Right now, you live with your mom and grandparents in Beirut, Lebanon. You may get annoyed from time to time, but next year when you move to the U.S, you're going to wish you hugged them a little tighter. You'll love a boy with your entire heart, and he will break it into pieces and make you question everything. But don't worry, very soon you will learn to love yourself again, and only allow the love in your life you truly deserve.
You're going to make some mistakes along the way. You're going to be hypercritical of yourself, and you're going to want to change everything about yourself before you learn to be comfortable in your skin. You're not going to eat when you probably should have, and sometimes there will be days so dark you can't see. But things will get better as time goes on.

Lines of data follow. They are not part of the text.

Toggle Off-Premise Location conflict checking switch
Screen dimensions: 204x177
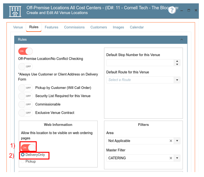pyautogui.click(x=25, y=51)
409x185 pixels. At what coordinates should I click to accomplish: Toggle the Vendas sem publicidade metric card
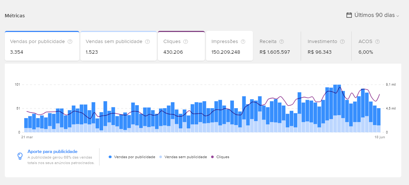[x=118, y=46]
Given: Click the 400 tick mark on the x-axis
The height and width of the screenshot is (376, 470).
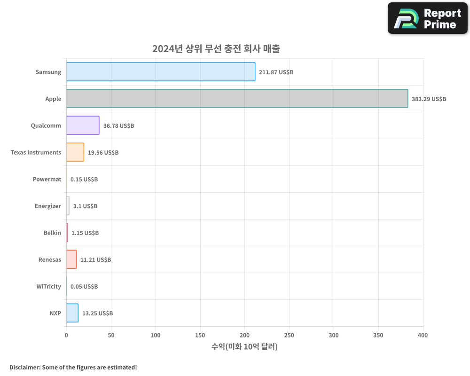Looking at the screenshot, I should (x=423, y=336).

These four years are going to fly by, and there is so much that the world has to offer you, so don't you give up just yet. High school is going to be everything you wanted and more. You're going to make amazing foreign friends, and you'll spend nights upstairs in your bedroom, drinking and dancing and laughing until your face turns red and the sun comes up. Soon you're going to meet a boy who turns your life upside down in the best way. He will love you wholeheartedly, remind you everyday of your beauty and strength. On days you believe you are undeserving of this fairytale, remind yourself that you are. Hold onto him real tight and remember to take care of him, he's more fragile than he leads on.
You will quickly learn this but you are a woman whose strength comes from within. A fire is slowly burning inside of you, and you will use that fire to warm those you love. You are a protector, a supporter, a celebrator. Don't let anyone tell you otherwise.
There's so much more I want to tell you, but I'm not worried about you. This crazy life you were given is preparing you for all the beautiful things you were meant to create. Each day gets better and better, just you wait. Remember to laugh as loud as you want, cry when you need to, celebrate the little things, and throw a fucking party for every accomplishment. You're doing so good, I promise. Before I go, I want to thank you for taking good care of us. I love you so much. See you real soon.